Sentada en la arena, descalza y con el pelo al viento, miraba la marea con gesto absorto. Arriba. Abajo. Una y otra vez. Siempre el mismo ritmo, ni una mínima variación en el monótono ascenso y el aburrido descender.
De pronto, se preguntó si la marea era prisionera, esclava de la mano que la obligaba a caminar penosamente cada día, a volver al mismo sitio cuando ya había avanzado, a no acercarse nunca a las demás cosas que no fuesen la arena y el sol del atardecer. Un movimiento desesperado por acercarse contestado por otro que obliga a retroceder.

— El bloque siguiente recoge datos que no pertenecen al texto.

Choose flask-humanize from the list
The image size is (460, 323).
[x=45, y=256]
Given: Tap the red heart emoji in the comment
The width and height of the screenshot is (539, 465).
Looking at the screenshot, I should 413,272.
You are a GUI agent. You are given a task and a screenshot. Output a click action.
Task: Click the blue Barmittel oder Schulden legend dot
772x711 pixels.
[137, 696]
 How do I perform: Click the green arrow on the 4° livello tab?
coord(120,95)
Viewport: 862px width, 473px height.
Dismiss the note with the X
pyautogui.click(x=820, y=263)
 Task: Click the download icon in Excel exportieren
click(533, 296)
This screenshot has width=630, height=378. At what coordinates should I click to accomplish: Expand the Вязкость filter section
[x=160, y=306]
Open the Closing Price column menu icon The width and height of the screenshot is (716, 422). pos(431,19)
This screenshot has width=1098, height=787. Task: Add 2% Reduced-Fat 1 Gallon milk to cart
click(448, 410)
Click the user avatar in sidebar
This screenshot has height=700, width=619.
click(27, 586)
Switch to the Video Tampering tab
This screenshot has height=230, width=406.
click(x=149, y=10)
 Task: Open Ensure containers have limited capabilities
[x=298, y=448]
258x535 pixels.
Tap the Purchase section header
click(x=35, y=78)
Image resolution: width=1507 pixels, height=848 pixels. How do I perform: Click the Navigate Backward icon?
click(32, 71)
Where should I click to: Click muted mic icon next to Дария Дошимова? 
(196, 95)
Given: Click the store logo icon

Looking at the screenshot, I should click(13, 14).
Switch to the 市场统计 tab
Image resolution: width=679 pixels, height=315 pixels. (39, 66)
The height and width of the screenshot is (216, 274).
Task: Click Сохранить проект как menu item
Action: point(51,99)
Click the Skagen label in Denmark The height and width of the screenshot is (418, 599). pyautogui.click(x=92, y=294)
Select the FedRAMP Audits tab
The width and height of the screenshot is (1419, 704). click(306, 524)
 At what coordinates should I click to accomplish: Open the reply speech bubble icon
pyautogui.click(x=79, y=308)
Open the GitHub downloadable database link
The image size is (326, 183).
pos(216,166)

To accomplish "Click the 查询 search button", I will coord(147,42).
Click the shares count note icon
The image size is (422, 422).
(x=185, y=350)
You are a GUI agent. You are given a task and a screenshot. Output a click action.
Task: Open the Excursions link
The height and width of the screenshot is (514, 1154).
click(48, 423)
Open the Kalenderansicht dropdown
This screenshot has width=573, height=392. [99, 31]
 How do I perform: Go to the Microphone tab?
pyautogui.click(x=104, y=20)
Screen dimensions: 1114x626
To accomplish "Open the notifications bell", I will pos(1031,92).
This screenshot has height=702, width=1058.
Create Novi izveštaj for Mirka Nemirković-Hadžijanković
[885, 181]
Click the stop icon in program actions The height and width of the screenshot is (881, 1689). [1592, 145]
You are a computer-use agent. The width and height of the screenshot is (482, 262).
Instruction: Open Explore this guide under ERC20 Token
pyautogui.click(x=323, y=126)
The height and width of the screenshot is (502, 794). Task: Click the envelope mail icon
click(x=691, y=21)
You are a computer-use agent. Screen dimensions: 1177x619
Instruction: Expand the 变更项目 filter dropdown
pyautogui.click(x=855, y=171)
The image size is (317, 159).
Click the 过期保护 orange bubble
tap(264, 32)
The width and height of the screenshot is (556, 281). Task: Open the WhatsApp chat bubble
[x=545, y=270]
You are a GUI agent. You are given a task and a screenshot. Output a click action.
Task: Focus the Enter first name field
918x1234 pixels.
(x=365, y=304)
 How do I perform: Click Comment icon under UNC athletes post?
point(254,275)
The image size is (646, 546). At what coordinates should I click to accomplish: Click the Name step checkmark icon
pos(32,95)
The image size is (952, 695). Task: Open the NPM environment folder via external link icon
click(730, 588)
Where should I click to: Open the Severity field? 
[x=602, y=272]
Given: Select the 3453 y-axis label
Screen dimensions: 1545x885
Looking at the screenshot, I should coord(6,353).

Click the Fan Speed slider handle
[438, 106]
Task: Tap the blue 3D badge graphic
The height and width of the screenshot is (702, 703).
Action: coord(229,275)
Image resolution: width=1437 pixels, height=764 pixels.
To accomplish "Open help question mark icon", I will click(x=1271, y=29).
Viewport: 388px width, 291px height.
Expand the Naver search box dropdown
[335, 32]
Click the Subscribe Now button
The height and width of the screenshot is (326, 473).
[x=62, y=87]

Se quedó pensando un buen rato con expresión de disgusto, hasta que una sonrisa de alivio inundó su rostro. Nada. Eso era. Nada empujaba a la marea hacia arriba o hacia abajo, aquel subeybaja no era una prisión, marcaba el ritmo del universo para que todas las cosas lo oyesen y siguiesen el compás de su eterna sinfonía.
Como un corazón gigantesco y latiente.
En un atisbo de lucidez, suspiró al darse cuenta de lo estúpido que era pensar en la marea como algo con voluntad propia, se tumbó en la arena y dejó que los latidos de su corazón y su respiración se acompasasen al ritmo del agua, y al poco rato se quedó dormida, escuchando la melodía del universo.